新登矿破碎顶板裂隙发育演化特征与分区支护技术

doi:10.16265/j.cnki.issn1003-3033.2025.08.1713

摘要/Abstract

摘要：

为解决破碎顶板煤层巷道支护困难的问题,采用岩层探测记录仪,在新登矿煤层巷道进行测试,分析围岩裂隙演化特征,引入巷道直接顶岩性R、顶板破碎系数β,将其作为巷道围岩稳定性的评价指标,并将巷道围岩分为支护容易区、较容易区、较困难区和困难区4类,针对每一类围岩给出具体支护参数;然后运用分区支护技术在新登矿+90北翼瓦斯抽放硐室进行现场应用,支护效果良好。研究表明:顶板围岩状态呈现分区性,由浅部向深部可依次划分为浅部破碎带、破碎裂隙混合带、裂隙发育带和围岩完整带;通过裂隙分析指标得出,顶板裂隙区宽度随时间不断向围岩深部扩展,裂隙数量逐渐增多,原有架棚支护无法有效控制围岩完整性的持续劣化。

关键词: 破碎顶板, 钻孔窥视, 裂隙发育, 分区支护, 煤层巷道

Abstract:

To solve the challenges in supporting fractured roof coal seam roadways, a rock layer detection recorder was used to conduct tests on the coal seam roadways at Xindeng mine. The analysis focused on the evolution characteristics of surrounding rock fractures. The R value for the direct roof rock and the β coefficient for roof fragmentation were introduced as evaluation indicators for roadway surrounding rock stability.

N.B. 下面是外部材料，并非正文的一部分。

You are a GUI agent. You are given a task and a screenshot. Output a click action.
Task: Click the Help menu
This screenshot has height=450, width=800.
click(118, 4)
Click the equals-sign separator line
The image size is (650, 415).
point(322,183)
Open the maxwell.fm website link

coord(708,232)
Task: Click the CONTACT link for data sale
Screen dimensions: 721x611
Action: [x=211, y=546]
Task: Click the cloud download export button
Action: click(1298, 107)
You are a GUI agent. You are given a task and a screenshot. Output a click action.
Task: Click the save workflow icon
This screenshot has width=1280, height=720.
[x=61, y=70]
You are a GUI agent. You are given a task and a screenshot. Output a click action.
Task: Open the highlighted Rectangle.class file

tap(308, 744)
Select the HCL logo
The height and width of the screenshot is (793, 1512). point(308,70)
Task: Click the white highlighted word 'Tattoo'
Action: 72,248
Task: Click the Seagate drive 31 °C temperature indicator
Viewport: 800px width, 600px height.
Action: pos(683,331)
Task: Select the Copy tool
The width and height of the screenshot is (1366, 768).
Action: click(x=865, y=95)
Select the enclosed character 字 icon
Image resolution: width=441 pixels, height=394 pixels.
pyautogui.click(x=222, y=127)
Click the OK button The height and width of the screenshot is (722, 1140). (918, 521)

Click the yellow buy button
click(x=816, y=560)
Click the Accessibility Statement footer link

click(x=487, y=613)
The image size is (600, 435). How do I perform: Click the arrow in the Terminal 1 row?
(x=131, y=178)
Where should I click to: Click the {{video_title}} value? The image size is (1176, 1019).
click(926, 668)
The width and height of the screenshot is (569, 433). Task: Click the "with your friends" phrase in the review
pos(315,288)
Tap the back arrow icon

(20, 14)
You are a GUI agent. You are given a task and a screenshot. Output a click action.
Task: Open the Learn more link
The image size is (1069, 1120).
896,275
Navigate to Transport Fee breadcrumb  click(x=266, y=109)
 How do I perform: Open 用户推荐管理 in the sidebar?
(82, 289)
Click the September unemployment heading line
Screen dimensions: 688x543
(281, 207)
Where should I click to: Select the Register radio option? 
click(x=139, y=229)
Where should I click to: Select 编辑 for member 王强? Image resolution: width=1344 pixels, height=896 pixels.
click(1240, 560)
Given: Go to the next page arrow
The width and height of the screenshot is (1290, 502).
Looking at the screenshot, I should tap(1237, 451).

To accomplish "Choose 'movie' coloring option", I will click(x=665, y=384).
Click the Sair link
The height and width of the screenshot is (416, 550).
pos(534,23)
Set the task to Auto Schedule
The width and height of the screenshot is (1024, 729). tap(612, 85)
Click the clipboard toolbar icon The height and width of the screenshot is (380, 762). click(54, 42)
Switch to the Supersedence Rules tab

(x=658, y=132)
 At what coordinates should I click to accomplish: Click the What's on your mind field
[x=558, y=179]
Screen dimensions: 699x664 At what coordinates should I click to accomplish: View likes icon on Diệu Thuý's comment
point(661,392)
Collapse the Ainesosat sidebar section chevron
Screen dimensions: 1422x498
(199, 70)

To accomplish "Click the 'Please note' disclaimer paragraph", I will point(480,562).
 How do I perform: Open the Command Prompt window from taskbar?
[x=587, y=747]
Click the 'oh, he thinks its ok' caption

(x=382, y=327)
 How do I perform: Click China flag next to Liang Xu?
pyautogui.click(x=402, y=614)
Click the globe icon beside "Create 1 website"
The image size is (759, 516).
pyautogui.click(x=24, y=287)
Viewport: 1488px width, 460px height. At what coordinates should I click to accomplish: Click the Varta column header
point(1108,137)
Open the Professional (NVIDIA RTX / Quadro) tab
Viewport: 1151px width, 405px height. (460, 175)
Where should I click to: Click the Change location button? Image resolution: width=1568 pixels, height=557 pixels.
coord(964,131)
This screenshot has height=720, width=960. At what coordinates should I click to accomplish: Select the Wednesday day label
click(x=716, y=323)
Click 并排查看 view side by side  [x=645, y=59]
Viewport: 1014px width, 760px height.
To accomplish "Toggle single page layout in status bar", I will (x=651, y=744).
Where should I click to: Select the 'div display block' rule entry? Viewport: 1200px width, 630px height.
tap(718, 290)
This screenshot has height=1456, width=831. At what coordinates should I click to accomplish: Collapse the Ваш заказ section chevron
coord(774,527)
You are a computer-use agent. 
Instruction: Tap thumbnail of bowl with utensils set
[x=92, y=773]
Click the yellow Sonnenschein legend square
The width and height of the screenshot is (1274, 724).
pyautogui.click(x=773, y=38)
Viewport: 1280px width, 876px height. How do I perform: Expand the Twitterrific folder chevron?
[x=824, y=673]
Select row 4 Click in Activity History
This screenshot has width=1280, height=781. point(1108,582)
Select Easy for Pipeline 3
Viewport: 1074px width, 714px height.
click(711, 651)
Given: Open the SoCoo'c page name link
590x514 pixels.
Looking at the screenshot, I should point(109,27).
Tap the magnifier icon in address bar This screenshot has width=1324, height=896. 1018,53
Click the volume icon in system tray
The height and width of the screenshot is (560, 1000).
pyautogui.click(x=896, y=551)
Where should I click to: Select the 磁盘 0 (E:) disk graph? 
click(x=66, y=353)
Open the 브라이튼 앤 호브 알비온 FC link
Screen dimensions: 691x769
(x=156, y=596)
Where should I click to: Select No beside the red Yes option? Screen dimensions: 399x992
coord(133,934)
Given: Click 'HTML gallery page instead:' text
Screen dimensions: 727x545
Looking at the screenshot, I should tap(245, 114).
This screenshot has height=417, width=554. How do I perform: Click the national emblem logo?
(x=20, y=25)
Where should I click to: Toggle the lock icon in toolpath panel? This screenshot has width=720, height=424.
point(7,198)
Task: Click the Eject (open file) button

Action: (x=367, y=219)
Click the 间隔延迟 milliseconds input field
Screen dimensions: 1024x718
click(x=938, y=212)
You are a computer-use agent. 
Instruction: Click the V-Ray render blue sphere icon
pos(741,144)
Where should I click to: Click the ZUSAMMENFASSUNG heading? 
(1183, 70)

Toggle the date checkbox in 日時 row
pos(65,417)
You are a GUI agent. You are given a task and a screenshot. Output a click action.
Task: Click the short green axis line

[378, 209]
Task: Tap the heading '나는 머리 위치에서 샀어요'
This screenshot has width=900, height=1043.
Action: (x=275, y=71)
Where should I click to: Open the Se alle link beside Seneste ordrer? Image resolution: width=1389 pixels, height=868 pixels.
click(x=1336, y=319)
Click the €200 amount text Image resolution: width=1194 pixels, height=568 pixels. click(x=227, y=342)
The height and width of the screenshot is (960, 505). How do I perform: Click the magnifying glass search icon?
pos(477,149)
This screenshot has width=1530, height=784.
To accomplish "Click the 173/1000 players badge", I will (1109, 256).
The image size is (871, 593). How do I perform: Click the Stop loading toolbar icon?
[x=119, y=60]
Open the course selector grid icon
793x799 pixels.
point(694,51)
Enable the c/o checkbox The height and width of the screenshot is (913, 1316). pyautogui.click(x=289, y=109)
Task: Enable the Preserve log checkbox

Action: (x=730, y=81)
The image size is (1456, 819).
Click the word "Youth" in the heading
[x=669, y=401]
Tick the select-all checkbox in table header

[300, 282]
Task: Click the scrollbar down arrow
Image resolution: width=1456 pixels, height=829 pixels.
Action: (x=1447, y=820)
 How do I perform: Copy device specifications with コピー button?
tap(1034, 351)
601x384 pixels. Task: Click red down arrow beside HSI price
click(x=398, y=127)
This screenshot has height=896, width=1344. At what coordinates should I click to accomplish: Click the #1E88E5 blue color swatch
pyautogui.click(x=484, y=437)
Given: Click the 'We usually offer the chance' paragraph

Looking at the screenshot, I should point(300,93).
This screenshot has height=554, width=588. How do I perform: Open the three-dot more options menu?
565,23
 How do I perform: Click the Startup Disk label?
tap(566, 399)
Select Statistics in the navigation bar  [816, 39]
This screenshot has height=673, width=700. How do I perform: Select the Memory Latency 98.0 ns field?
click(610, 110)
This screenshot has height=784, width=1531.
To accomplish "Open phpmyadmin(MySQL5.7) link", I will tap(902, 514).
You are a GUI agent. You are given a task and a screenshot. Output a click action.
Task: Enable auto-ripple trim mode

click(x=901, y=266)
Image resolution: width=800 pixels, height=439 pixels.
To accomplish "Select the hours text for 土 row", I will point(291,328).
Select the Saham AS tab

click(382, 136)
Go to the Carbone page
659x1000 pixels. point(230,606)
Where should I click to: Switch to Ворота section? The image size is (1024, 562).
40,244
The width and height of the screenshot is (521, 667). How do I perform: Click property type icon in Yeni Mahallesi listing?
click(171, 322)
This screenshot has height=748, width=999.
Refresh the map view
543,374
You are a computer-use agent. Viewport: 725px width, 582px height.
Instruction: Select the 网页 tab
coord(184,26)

The surrounding rock was categorized into four types: easy to support, relatively easy to support, relatively difficult to support, and difficult to support. Specific support parameters were provided for each category. Zoned support technology was applied in the gas drainage chamber of +90 North wing of Xindeng mine, achieving excellent support results. The study shows that the state of the roof surrounding rock is zoned, with the shallow fractured zone, followed by the fractured-fracture mixed zone, the developed fracture zone, and the intact surrounding rock zone. Through fracture analysis, it is found that the width of the roof fracture zone gradually expands to the deep surrounding rock over time, and the number of fractures also increases. The existing support cannot effectively control the continuous deterioration of the surrounding rock integrity.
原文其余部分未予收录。